The court also finds that plaintiff is not entitled to summary judgment granting spoliation sanctions against defendant on the ground that defendant discarded her artwork as that is the ultimate issue to be resolved in the action. Spoliation sanctions can only imposed if defendant actually discarded the evidence. (See Kirkland New York City Housing Authority, 236 A.D.2d 170). Plaintiff’s spoliation argument is based on the position that defendant unilaterally decided to discard plaintiff’s artwork. However, whether defendant discarded plaintiff’s artwork as opposed to losing her artwork is the central issue of the case. Without proving that defendant intentionally destroyed her artwork, plaintiff cannot make out any claim against defendant. Therefore, plaintiff’s claim that defendant discarded her artwork cannot be the basis for summary judgment awarding spoliation sanctions.
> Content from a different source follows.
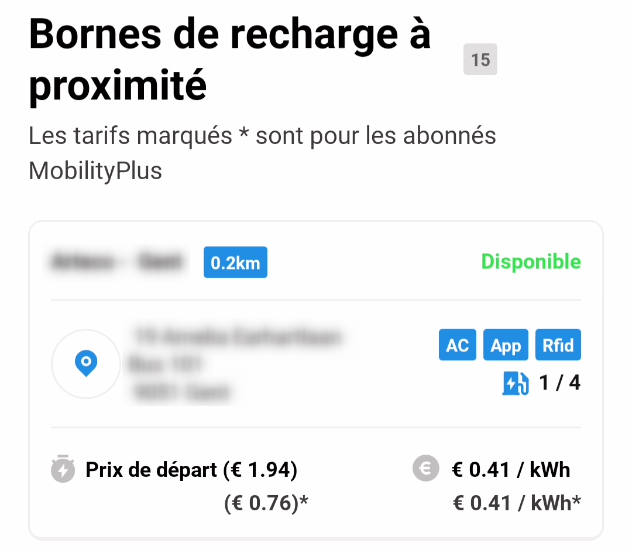Click the subscriber start price (€ 0.76)*
The image size is (632, 550).
[x=266, y=503]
Furthermore, the cases relied on by plaintiff are inapposite as the spoliation of evidence issue only came into play in those cases after the injury or loss occurred and an action was already commenced thereby impeding the ability of the other side to prove their case. (See Kirkland New York City Housing Authority, 236 A.D.2d 170; Squiteri v. The City of New York, 248 A.D.2d 201 [1st Dept 1998] ). In the instant action, the claim itself is that the artwork was discarded. Accordingly, plaintiff’s motion for summary judgment awarding it spoliation sanctions against defendant is denied.

 

Plaintiff’s request for an adverse presumption at trial based on the doctrine of material deviation is denied. The material deviation doctrine provides that “a fundamental deviation from a shipping contract may make a limitation unenforceable. (See Nipponkoa Ins. Co., Ltd. v. Watkins Motor Lines, Inc., 431 F.Supp2d 411 [SDNY2005]; Rafaella Gallery, Inc. v. United Parcel Service, Inc., 818 F.Supp 53 [SDNY 1993] ). This doctrine is typically applied in admiralty cases. (Id ). The majority of courts have refused to apply the material deviation to overland or airborne shipping contacts. (See Id ). The courts that have applied the material deviation doctrine to overland or airborne shipping contracts did so only in the limited cases where the carrier made a separate, risk-related promise that was special to the particular shipment. (See Id ). In the instant action, the court finds that the material deviation doctrine does not apply as plaintiff has failed to put forth any evidence that defendant ever made a separate, risk-related promise that was special to plaintiff’s shipment. Accordingly, plaintiff’s request for an adverse presumption at trial based on the doctrine of material deviation is denied as the material deviation doctrine does not apply in this case.

 

Based on the foregoing, plaintiff’s motion for summary judgment and defendant’s cross-motion for summary judgment are both denied. This constitutes the decision and order of the court.